Bellevue author Curtis Manley’s “The Crane Girl” debuts

Bellevue author Curtis Manley is always inspired by a good haiku.

So when he began working on his recent children’s book, “The Crane Girl,” he made sure his own haiku helped make the backbone of the book.

Beautifully illustrated by Lin Wang, “The Crane Girl” retells a classic Japanese folk tale, “The Crane Wife.”

Yasuhiro and his father live alone, poor but happy. While chopping wood one day, Yasuhiro comes upon an injured crane and helps rescue it. The crane flies away, and the very next day a girl named Hiroko arrives at Yasuhiro’s cottage looking for shelter.

She sees the family’s poverty and offers to make silk to help. She produces the finest silk ever seen in that land and it sells for a high price in town. Soon, Ryota, Yasuhiro’s father, is overcome by greed, which leads to the inevitable end of the book.

Unlike the traditional story, however, Manley finishes with a happy ending.

“In the original story, all the main characters are adults,” he said. “In mine, I wanted to try out to make the main character a young boy, and it was the father’s greed who changes everything. In the end, the boy and the girl end up together.”

Manley populates the book with his own haiku, and as a member of the American Haiku Society, he is well-practiced in the art form.

“I use the haiku to illuminate the thoughts of the characters in the book,” he said.

Manley moved to Bellevue in 1999 from North Carolina and has been active in the poetry scene in Puget Sound ever since. He lives near Crossroads.

He has written two other children’s books, “The Summer Nick Taught His Cats to Read,” and “Shawn Loves Sharks,” both published in the last year.

The first is about Nick, a boy who loves to read but keeps getting interrupted by his cats. He decides to teach them to enjoy his hobby so he can have some peace. One cat picks reading up much faster than the other and Nick must learn patience and how to deal with different abilities.
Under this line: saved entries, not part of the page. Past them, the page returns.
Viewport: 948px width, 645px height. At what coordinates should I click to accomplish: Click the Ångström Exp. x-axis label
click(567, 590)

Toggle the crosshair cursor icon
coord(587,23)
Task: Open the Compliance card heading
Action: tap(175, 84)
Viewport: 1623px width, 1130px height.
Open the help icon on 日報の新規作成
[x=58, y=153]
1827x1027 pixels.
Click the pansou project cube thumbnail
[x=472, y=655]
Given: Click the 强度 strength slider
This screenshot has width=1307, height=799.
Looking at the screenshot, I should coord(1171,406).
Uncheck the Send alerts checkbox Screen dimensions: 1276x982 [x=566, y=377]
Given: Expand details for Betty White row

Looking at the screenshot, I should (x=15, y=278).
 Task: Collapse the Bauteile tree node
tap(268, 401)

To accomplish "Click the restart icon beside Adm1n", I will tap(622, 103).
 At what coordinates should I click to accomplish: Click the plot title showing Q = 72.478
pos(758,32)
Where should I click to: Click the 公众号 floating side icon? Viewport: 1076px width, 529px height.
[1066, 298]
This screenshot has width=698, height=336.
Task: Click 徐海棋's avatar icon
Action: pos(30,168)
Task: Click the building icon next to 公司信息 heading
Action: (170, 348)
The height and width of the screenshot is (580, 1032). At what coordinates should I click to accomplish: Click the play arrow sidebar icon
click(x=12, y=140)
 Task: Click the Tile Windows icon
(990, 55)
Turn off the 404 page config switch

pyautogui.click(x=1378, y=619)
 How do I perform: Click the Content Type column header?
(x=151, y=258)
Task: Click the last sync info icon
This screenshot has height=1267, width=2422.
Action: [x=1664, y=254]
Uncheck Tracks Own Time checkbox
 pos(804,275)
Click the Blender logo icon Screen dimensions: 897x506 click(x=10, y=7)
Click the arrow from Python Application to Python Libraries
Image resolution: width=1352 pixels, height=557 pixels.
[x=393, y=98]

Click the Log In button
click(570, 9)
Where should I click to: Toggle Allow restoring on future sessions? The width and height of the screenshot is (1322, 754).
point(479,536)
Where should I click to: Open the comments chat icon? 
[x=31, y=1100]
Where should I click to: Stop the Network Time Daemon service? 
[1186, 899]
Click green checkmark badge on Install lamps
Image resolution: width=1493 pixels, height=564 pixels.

“Like human children, the cats don’t learn at the same pace,” Manley said.

In “Shawn Loves Sharks,” the eponymous character loves the aforementioned creatures so much, he’s wearing on his classmates’ nerves and chases poor Stacy around the playground pretending to be one. This changes when the students are assigned an assignment on predators and Stacy is assigned the Great White Shark. The tables turn.

Manley began to “get serious” about his children’s book writing in 2007, when he started on “The Crane Girl.” He said the key to finding story ideas is to write them down as they happen and then come back to them later and see if it still resonates.

He has advice for other potential authors.

“Find a critique group that meets regularly,” he said. “It’s always worthwhile taking things you’ve written to a group like that.”

It wasn’t an easy path for Manley either. It took him three years before he landed an agent and things began to move for him. He finally sold “The Crane Girl” in 2014.

He’ll be celebrating the launch of “The Crane Girl” and “Shawn Loves Sharks” this weekend on Mercer Island.

Manley invites families and book lovers to join him at 4 p.m. on Saturday, May 13 at Island Books, 3014 78th Ave. SE, Mercer Island.